Temperature-sensitive (TS) mutants are powerful tools to study gene function in vivo. These mutants exhibit wild-type activity at permissive temperatures and reduced activity at restrictive temperatures. Although random mutagenesis can be used to generate TS mutants, the procedure is laborious and unfeasible in multicellular organisms. Further, the underlying molecular mechanisms of the TS phenotype are poorly understood. To elucidate TS mechanisms, we used a machine learning method–logistic regression–to investigate a large number of sequence and structure features. We developed and tested 133 features, describing properties of either the mutation site or the mutation site neighborhood.
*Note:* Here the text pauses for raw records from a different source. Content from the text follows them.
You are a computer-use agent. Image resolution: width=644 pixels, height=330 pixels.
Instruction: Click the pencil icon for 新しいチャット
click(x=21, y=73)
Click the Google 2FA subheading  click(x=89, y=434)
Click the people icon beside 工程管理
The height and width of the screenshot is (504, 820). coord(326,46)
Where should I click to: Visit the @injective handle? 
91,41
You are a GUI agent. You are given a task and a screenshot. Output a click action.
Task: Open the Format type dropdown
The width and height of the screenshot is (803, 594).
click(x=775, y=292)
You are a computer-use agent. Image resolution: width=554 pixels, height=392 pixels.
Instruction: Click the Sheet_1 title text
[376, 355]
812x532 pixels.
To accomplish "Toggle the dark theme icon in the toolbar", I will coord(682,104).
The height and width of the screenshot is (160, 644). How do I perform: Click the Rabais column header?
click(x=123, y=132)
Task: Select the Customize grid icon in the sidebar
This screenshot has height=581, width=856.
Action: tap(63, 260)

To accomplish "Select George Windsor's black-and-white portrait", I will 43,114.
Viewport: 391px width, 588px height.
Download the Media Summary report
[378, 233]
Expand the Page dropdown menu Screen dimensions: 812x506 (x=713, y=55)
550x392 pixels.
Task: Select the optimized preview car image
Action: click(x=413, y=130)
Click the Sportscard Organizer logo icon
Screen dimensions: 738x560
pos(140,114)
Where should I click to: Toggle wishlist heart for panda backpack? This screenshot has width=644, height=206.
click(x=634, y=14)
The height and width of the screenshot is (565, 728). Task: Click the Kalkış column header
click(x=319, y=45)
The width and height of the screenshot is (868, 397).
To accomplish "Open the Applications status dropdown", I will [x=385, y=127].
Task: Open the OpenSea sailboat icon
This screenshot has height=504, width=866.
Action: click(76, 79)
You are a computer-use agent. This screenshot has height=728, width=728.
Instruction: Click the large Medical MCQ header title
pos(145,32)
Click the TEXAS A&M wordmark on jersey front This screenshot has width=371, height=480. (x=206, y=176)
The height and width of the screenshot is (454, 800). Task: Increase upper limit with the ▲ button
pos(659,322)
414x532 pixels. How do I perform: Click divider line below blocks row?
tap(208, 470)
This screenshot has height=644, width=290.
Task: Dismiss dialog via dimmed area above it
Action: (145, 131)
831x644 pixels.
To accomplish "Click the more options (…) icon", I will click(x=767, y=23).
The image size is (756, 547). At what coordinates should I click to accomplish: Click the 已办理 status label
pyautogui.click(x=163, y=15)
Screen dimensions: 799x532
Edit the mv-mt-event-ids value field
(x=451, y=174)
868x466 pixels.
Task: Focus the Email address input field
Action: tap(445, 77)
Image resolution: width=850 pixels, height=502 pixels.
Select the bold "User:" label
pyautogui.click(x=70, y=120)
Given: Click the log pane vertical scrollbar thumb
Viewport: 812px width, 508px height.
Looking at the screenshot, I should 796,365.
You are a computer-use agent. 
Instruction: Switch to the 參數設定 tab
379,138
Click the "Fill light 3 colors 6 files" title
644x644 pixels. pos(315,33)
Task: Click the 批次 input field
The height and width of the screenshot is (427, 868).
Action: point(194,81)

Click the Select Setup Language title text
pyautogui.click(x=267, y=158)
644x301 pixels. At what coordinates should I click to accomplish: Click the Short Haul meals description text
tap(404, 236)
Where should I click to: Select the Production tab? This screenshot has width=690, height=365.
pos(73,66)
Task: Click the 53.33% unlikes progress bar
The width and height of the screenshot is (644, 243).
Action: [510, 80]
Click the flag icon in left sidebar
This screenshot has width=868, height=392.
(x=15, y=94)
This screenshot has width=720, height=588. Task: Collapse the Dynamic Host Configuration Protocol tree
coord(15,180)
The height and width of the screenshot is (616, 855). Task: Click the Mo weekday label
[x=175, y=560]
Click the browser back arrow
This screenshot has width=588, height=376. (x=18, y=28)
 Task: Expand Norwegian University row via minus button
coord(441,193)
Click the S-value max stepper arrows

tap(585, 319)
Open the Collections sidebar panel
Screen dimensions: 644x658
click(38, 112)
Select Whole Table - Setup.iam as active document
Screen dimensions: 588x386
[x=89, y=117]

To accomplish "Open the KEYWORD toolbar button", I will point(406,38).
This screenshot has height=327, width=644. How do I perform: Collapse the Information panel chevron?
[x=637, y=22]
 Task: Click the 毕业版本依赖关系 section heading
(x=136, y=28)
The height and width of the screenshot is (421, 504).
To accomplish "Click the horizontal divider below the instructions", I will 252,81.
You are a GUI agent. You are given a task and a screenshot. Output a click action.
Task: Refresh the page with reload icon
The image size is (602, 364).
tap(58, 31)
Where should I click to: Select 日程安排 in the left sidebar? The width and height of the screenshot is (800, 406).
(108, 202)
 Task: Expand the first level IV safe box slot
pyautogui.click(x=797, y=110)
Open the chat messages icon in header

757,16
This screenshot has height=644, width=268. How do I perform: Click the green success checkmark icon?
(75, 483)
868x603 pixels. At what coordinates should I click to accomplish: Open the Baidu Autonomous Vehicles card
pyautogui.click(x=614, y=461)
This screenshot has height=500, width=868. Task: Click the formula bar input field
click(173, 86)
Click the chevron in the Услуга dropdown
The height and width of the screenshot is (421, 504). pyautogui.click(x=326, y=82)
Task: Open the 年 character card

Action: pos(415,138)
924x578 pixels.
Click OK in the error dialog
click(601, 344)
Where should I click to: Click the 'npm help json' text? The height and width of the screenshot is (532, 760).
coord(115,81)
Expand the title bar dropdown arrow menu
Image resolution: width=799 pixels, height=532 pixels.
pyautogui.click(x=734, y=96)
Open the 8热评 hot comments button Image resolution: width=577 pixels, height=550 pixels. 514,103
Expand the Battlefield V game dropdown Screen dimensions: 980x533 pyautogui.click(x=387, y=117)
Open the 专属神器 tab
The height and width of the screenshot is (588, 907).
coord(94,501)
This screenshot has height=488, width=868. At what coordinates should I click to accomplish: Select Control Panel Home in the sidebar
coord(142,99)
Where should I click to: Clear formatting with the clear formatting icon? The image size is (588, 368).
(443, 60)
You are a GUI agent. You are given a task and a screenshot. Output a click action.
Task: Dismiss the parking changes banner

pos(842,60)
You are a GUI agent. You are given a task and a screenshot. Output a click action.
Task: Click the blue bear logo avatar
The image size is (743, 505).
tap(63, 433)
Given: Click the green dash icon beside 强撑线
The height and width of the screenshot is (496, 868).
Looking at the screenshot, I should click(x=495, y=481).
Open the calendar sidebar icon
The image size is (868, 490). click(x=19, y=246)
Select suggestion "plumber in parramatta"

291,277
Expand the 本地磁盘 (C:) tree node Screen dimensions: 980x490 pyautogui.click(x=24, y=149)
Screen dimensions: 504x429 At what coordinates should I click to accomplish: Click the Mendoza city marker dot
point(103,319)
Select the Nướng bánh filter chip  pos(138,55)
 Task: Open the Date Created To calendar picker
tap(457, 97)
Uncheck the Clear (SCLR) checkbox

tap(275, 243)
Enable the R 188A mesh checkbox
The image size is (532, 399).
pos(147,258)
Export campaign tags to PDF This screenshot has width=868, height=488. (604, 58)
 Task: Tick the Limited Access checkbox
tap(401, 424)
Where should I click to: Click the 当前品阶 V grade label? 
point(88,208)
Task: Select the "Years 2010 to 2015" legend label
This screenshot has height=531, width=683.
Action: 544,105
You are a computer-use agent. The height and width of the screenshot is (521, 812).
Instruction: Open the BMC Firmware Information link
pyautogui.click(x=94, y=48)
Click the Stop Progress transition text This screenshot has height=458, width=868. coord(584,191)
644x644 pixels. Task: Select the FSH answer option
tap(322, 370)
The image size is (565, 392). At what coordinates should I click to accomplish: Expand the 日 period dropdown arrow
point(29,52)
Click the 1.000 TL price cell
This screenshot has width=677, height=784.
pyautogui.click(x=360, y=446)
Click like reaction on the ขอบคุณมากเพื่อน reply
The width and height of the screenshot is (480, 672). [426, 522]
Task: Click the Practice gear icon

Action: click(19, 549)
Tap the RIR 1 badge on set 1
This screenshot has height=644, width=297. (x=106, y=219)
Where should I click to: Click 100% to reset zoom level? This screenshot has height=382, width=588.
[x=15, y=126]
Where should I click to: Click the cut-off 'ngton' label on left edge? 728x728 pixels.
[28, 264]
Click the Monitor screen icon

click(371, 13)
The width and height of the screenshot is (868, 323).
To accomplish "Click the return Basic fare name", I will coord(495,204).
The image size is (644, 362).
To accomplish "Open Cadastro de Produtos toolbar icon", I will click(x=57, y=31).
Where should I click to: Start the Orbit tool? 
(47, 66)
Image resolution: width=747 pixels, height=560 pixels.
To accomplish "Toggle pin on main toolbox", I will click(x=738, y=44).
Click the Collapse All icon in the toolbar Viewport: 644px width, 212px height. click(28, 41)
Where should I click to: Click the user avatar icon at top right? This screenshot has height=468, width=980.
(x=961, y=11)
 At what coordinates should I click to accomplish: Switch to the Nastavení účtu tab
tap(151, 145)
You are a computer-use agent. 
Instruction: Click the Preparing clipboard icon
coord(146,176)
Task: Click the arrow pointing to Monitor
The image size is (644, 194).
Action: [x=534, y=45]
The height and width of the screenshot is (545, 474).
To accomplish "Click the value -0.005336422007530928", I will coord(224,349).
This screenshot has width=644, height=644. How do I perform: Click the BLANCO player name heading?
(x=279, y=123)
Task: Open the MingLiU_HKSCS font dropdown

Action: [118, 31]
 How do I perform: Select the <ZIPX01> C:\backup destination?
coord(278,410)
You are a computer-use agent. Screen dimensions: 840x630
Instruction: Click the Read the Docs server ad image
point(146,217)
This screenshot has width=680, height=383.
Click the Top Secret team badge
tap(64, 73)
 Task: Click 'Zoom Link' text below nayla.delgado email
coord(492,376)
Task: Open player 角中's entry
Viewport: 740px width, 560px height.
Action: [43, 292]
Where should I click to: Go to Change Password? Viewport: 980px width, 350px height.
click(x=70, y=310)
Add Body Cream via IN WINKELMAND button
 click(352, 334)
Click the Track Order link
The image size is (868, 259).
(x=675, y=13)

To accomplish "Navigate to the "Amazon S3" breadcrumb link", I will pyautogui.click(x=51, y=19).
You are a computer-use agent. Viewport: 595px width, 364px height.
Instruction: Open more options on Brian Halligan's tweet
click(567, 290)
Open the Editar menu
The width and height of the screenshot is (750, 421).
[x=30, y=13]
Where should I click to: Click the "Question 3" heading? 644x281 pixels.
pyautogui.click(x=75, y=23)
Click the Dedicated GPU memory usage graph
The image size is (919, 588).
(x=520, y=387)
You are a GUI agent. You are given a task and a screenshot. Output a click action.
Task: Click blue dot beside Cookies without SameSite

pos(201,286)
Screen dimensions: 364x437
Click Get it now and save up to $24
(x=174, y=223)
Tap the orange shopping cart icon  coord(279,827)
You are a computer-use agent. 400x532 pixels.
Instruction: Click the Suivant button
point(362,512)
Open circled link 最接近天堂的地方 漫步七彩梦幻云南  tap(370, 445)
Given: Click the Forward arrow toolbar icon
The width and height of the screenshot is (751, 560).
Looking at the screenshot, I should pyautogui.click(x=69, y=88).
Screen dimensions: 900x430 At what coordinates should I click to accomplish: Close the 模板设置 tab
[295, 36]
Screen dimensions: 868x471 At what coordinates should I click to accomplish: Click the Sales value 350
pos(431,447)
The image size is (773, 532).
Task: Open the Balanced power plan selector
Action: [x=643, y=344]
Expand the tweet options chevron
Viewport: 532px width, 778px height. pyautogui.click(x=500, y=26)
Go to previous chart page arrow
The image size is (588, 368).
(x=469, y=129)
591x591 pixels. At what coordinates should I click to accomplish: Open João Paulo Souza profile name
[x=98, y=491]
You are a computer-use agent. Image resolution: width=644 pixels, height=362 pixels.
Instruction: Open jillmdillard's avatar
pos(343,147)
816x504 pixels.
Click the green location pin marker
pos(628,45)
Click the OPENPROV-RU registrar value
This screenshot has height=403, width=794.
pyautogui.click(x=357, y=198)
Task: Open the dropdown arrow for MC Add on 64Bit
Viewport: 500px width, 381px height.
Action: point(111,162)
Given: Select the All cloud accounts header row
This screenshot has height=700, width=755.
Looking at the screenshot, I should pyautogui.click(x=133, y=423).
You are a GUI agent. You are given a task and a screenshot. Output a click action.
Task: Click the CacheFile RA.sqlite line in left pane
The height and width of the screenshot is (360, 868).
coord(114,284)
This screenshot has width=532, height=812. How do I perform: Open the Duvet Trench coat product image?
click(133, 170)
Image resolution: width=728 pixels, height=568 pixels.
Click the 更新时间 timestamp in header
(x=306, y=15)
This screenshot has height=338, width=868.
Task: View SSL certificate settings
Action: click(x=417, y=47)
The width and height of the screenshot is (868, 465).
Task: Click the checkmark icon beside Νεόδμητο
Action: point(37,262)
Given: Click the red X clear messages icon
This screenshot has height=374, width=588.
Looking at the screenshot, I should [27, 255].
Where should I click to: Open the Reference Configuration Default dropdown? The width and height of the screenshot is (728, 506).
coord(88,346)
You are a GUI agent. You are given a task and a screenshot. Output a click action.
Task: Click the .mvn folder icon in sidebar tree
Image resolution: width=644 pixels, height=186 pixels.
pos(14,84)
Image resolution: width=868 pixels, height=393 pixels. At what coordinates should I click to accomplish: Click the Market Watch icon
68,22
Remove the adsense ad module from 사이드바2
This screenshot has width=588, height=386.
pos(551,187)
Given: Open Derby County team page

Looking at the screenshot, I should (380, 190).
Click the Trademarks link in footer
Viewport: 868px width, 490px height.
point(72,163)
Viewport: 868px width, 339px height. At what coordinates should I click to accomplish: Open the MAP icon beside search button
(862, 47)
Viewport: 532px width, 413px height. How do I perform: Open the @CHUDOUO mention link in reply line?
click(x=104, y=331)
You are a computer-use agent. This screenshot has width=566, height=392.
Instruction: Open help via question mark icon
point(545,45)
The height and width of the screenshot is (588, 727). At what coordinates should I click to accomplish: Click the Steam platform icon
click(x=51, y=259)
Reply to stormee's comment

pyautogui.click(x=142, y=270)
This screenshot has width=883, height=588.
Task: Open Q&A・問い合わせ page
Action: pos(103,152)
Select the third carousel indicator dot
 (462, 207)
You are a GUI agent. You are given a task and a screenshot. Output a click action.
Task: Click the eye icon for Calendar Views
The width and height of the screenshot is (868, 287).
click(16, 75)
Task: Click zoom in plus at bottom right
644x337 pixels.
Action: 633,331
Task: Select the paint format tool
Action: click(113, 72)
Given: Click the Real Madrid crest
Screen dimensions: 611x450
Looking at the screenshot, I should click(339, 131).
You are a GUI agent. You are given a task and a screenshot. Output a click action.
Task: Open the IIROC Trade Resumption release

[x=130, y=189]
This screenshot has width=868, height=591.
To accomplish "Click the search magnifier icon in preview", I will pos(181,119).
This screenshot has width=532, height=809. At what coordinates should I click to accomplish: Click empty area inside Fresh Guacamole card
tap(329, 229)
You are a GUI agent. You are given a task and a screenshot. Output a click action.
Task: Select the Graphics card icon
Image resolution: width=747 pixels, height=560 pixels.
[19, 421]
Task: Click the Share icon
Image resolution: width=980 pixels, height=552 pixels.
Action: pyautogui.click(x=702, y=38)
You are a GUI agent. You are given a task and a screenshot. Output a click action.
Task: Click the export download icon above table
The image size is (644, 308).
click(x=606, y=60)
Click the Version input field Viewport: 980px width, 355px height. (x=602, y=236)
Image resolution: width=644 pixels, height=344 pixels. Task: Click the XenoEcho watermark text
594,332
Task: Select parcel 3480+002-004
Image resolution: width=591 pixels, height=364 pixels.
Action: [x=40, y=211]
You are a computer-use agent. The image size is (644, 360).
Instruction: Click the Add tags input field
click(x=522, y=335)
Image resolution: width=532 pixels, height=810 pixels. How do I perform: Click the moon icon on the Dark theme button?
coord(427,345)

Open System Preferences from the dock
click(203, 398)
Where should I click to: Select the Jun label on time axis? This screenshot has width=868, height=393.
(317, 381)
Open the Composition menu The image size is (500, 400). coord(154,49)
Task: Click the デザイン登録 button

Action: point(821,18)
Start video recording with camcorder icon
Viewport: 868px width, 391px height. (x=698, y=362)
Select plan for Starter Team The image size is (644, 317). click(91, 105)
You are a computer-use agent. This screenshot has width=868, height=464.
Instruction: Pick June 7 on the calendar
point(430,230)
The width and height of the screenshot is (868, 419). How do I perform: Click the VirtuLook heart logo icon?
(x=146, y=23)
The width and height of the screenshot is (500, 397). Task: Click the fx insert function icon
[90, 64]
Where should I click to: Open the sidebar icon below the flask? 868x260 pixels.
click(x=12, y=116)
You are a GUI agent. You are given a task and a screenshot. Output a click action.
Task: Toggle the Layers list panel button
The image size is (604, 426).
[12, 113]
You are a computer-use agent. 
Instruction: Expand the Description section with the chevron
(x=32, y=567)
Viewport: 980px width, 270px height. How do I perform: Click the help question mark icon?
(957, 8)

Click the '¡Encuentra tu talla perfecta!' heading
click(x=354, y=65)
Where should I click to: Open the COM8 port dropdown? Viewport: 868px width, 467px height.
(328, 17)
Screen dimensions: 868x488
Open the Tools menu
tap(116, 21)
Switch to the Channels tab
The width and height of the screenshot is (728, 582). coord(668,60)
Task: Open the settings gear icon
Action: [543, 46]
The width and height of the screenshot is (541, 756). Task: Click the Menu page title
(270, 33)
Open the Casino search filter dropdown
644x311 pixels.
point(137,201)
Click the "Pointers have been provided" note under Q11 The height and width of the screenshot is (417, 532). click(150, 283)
We defined three types of neighborhood using sequence distance, Euclidean distance, and topological distance. We discovered that neighborhood features outperformed mutation site features in predicting TS mutations. The most predictive features suggest that TS mutations tend to occur at buried and rigid residues, and are located at conserved protein domains. The environment of a buried residue often determines the overall structural stability of a protein, thus may lead to reversible activity change upon temperature switch. We developed TS prediction models based on logistic regression and the Lasso regularized procedure. Through a ten-fold cross-validation, we obtained the area under the curve of 0.91 for the model using both sequence and structure features. Testing on independent datasets suggested that the model predicted TS mutations with a 50% precision. In summary, our study elucidated the molecular basis of TS mutants and suggested the importance of neighborhood properties in determining TS mutations. We further developed models to predict TS mutations derived from single amino acid substitutions. In this way, TS mutants can be efficiently obtained through experimentally introducing the predicted mutations.

Highlights

  • Temperature-sensitive (TS) mutants are fully active at permissive temperatures and less active at restrictive temperatures [1]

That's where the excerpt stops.